Sexist and misogynistic abuse in gaming isn’t new, and it’s something a lot of female gamers have to face every day, simply for being interested in it.

Most gaming sites do have technology in place that bans certain words, but on many occasions this isn’t enough to stop comments with threatening intentions reaching the women they are aimed at.

Twitch, who has around 100 million users worldwide, have announced they are now working on new technology that will aim to tackle this problem.

Anna Prosser Robinson, programme manager, Twitch, said to BBC Newsbeat: “We're testing new technology to provide a more nuanced approach to moderation so that potentially people can use technology to identify messages that might not be automatically banned, but might have a malicious intent or might have words that make someone feel unsafe."

She said that the improvements were “happening as fast as we can make it happen, but I hope we will continue to gain speed”.

The gaming site giant said the industry needs to do more and even invest money to tackle the problem of sexist abuse on gaming platforms.

Matthew DiPietro, Twitch senior executive, said: “It's a very tough problem and I think it will take a long time for the industry as a whole to come to grips with, but we are very interested in playing our part.

"There is no such thing as fast enough. There is always faster and we're committed to building tools to create a world in which harassment is no more than a tiny nuisance, if that."

YouTube also said it was playing its part in tackling online abuse and highlighted their community guidelines against abusive comments. They recently updated their partner program policy so that many types of abusive content can no longer be monetised.

The online platform for video also introduced their YouTube Heroes program in an attempt to use gamification to encourage their community to moderate the site for them.

A survey earlier this year revealed that one in ten people on gaming sites feel unsafe online, whilst 31% of gamers have been harassed on an online game.

The research by Broadband Genie also found that the most common form of harassment was general verbal or written insults, with 18% also experiencing sexism.

Rob Hilborn, head of strategy, Broadband Genie said: “The gaming community is now made up of people from a diverse range of backgrounds, so it's important that we create an environment where all gamers feel welcome online. Unfortunately this currently doesn't seem to be the case as online abuse in gaming is clearly a problem.

“A lot of gamers see the comments they make online as just banter, but unfortunately a lot of these comments will be sexist, racist or homophobic and are clearly something much more serious. The only way this kind of behaviour can be stamped out is for publishers, developers and the gaming community to work together to educate others what is and what isn't acceptable online.”

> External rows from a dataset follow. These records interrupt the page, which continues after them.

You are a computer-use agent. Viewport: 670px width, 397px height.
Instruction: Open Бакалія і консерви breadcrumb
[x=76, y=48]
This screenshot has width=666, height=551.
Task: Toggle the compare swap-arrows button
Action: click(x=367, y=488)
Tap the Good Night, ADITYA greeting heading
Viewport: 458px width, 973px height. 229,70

Mr Hilborn added: “There's a huge amount of content uploaded to sites like YouTube and Twitch every day, which means that moderating them is incredibly difficult. However, I think we're starting to see some interesting ideas being introduced to reduce the amount of abusive content on these services.

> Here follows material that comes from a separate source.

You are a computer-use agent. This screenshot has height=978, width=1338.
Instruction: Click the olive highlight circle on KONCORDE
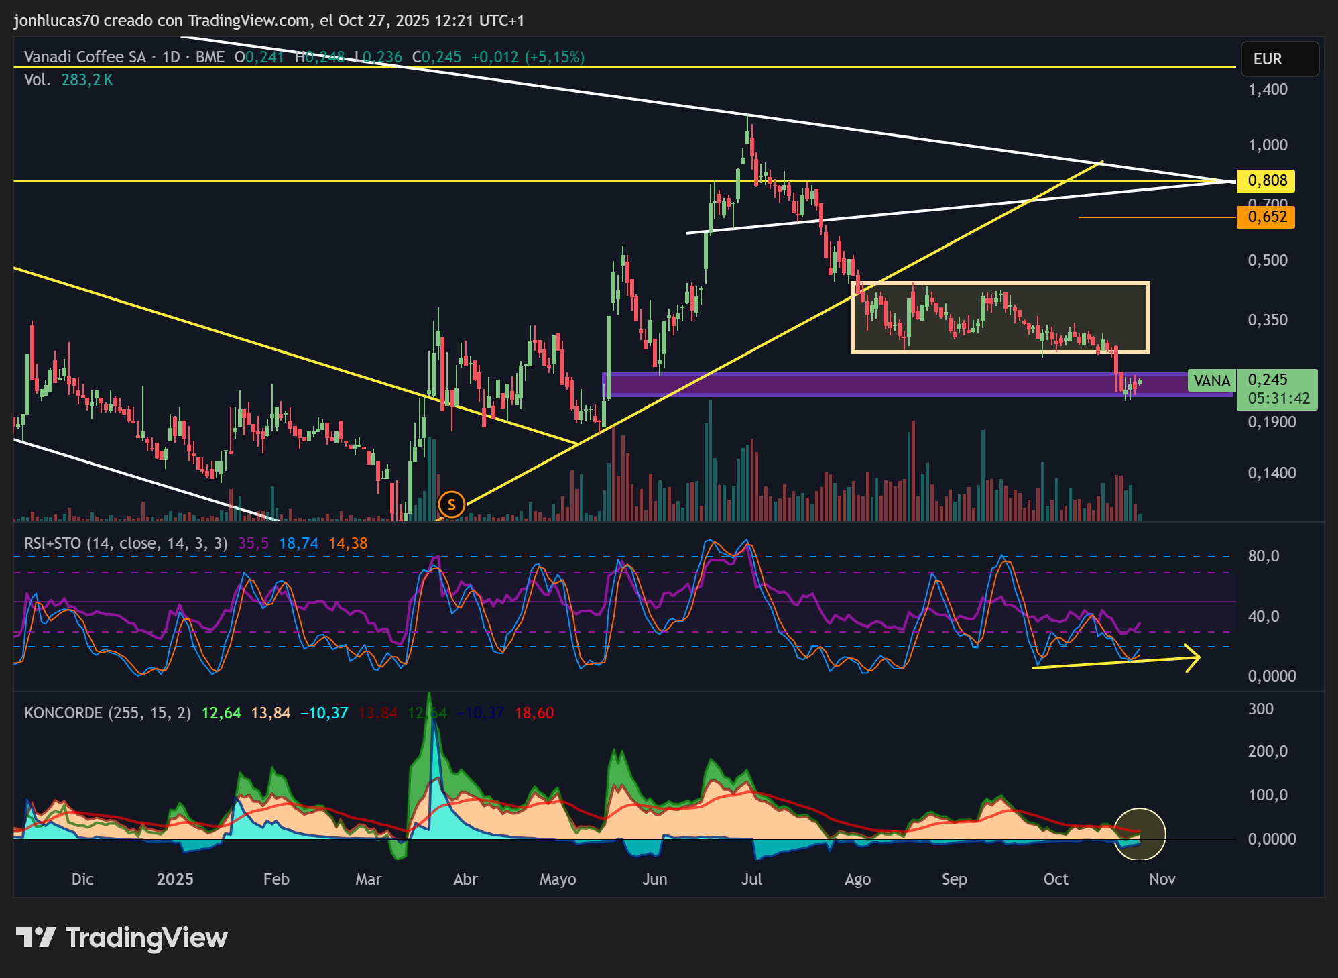pos(1140,834)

“I think the key driver pushing these sites to clamp down on this behaviour is advertising. Advertisers are becoming increasingly picky about where their content is shown online, as they don't want to be seen to be promoting content which is abusive and could potentially harm their brand image.”

Steph Staszko, a video games blogger at Sugarcanes & Videogames said: "I used to regularly Twitch stream, and although I did receive the odd misogynistic comment, often derogatory and sexual, thankfully I haven’t received as much abuse as some other streamers.

“Unfortunately, internet trolls exist in every interest area and I think it would be over generalisation to blame it on gaming. However, it is really encouraging to see the likes of Twitch clamping down on abusive behaviour as it does exist and those who think it's acceptable to display sexist behaviour and hide behind a computer screen need to be shown that it will not be tolerated on such platforms and within online communities."